### Task to carry out
From the article on the revitalization of Forest Oaks Baptist Church, copy word for word the passage that begins with "Members who had" and ends after "and finances dwindled.".

### Text excerpt
HOUSTON During its first year of a revitalization process, the congregation of Forest Oaks Baptist Church broadened their prayers.
Members who had mainly limited their praying during corporate prayer times to intercession for people’s physical needs began praying for God to move in the hearts of the unconverted, to strengthen the church and to guide the congregation to a closer walk with him.
“After we started moving into revitalization, if nothing else, the effect has been the excitement in people’s hearts,” Pastor Kevin Barefield told the Southern Baptist TEXAN. “The worship has improved. There’s evidence of prayer answered. The hope of the people has returned.”
Organized in 1953, Forest Oaks Baptist members were “comfortable” with their church when they called Barefield as pastor in 2001. It’s comfort that led to a consistent decline as the aging congregation in southeast Houston began to die and finances dwindled.
“I took a $700-a-month pay cut six years ago, after I had been at the church for six years, and tried to communicate the need to do something different,” Barefield said. “I had been trying to turn them outward, doing community outreaches and evangelism, but we weren’t seeing results and the people were discouraged.”
Problems escalated. The worship center and fellowship building’s air conditioning system went out. The church steeple was struck by lightning. Then came Hurricane Harvey in August 2017, and the insurance company declined coverage.
That became good news, the pastor said, because after that came an email from the Southern Baptists of Texas Convention asking churches if they needed hurricane recovery help. Barefield responded, and SBTC Revitalization Consultant Mike Landry contacted him.
“When I first met Kevin Barefield, I found a pastor who had a heart for the Lord and for people. He was open and willing to do whatever it took to see Forest Oaks become the church God wanted it to be,” Landry said
“Mike shared the revitalization process with me and asked me to connect with the church about entering into a contract with SBTC about revitalization,” Barefield said. “It was a unanimous vote to do so.
“It [a willingness to change] had been coming on,” the pastor continued. “Things had been moving in that direction, but I guess we were trying to do revitalization on our own.”
Several pastor friends were encouraging him, Barefield said, “but it wasn’t working. I think a lot of the lack of progress had to do with the fact I was very inexperienced in revitalization and did not have anyone to consult with or give me guidance or help me kind of focus.
“Between Kenneth Priest and Mike Landry and everyone at the SBTC, though, I was able to get what I needed: encouragement, support, guidance and focus,” Barfield continued. Forest Oaks Baptist also received financial assistance for the repair of the wind-ravaged roof and interior water damage caused by the hurricane.
The last Sunday of January 2018, the pastor gave each member a “congregational analysis” they were to fill out and return the following Sunday.
“I remember looking at the results and thinking that the church members think they are OK as they are,” Barefield said. “In worship, prayer, evangelism, discipleship and fellowship, they thought they were in good shape. They thought we were ‘over the top’ in our health concerns.”
As the months went by, the congregation learned about healthy churches from Sunday morning messages with scriptures suggested by the SBTC revitalization team. Those messages were augmented by Sunday School Bible studies that covered the same topics.
“That was pretty much by design,” Barefield said. “We wanted to hasten the church along in understanding what revitalization entailed, and their part in it.”
At the time it seemed to be a slow process, but in retrospect everything moved quickly, the pastor said.

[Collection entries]
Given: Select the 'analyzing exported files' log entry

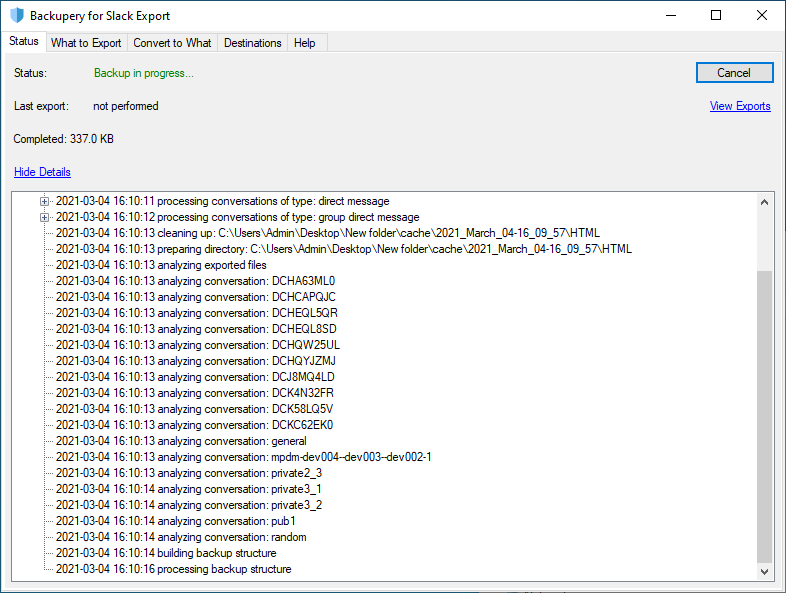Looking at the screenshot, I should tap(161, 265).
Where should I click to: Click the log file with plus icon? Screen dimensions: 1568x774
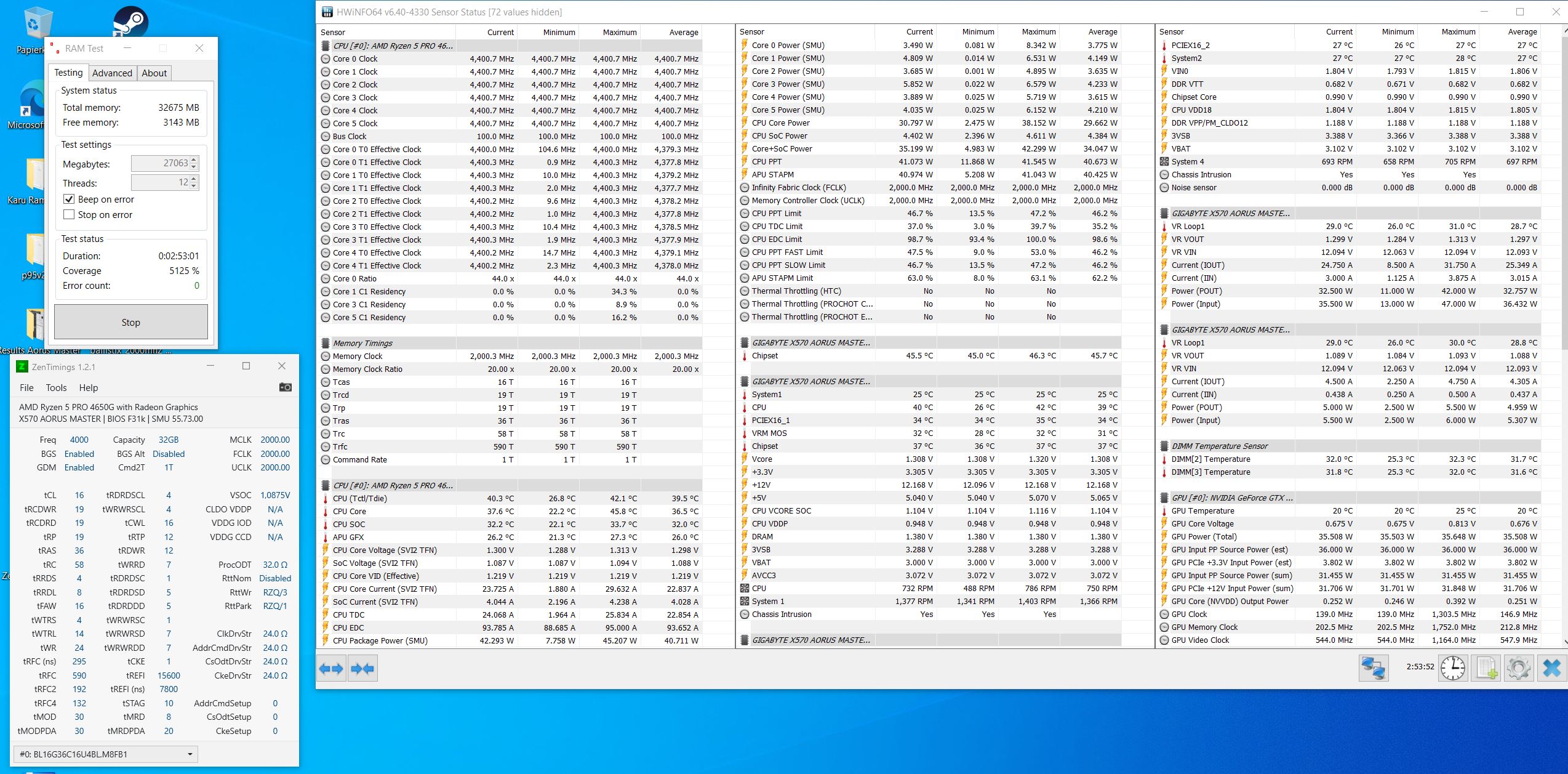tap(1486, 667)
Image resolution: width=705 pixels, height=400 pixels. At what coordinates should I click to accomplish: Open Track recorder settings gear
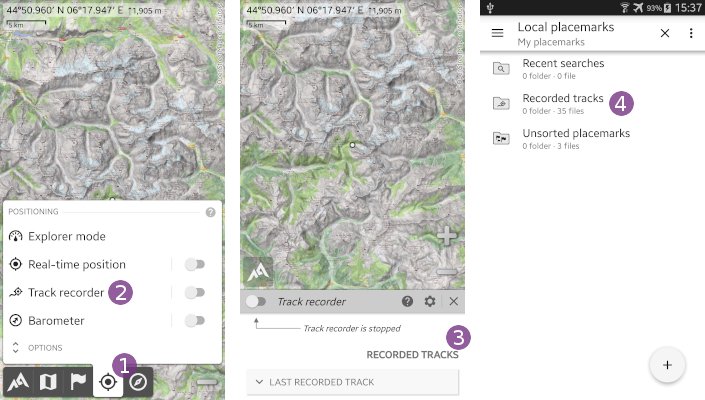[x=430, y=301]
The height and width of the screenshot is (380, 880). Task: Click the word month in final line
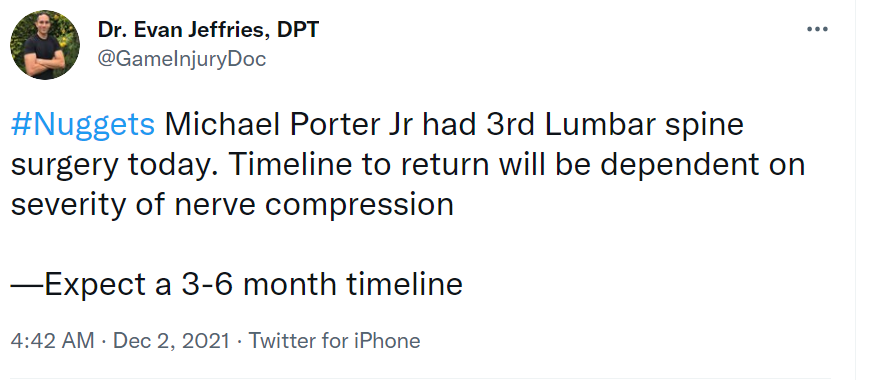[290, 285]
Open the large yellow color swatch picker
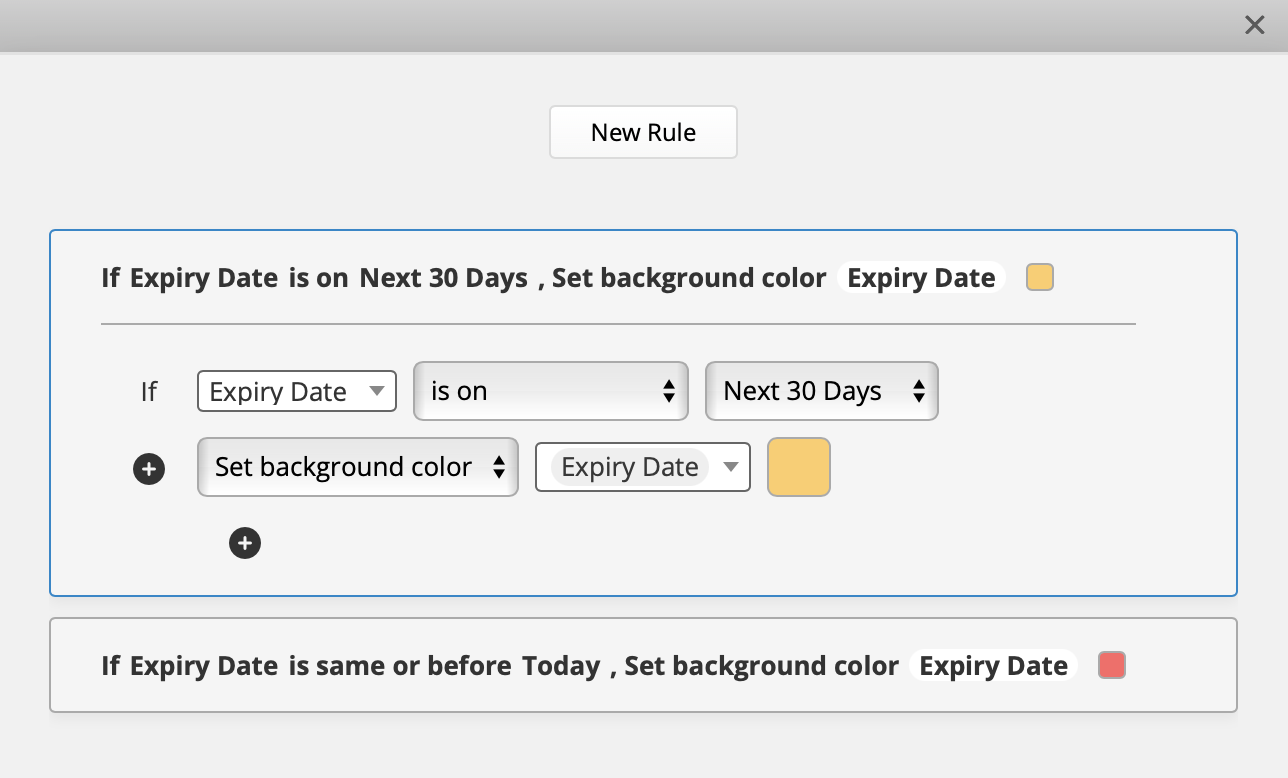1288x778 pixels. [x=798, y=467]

### Solution to the problem
Members who had mainly limited their praying during corporate prayer times to intercession for people’s physical needs began praying for God to move in the hearts of the unconverted, to strengthen the church and to guide the congregation to a closer walk with him.
“After we started moving into revitalization, if nothing else, the effect has been the excitement in people’s hearts,” Pastor Kevin Barefield told the Southern Baptist TEXAN. “The worship has improved. There’s evidence of prayer answered. The hope of the people has returned.”
Organized in 1953, Forest Oaks Baptist members were “comfortable” with their church when they called Barefield as pastor in 2001. It’s comfort that led to a consistent decline as the aging congregation in southeast Houston began to die and finances dwindled.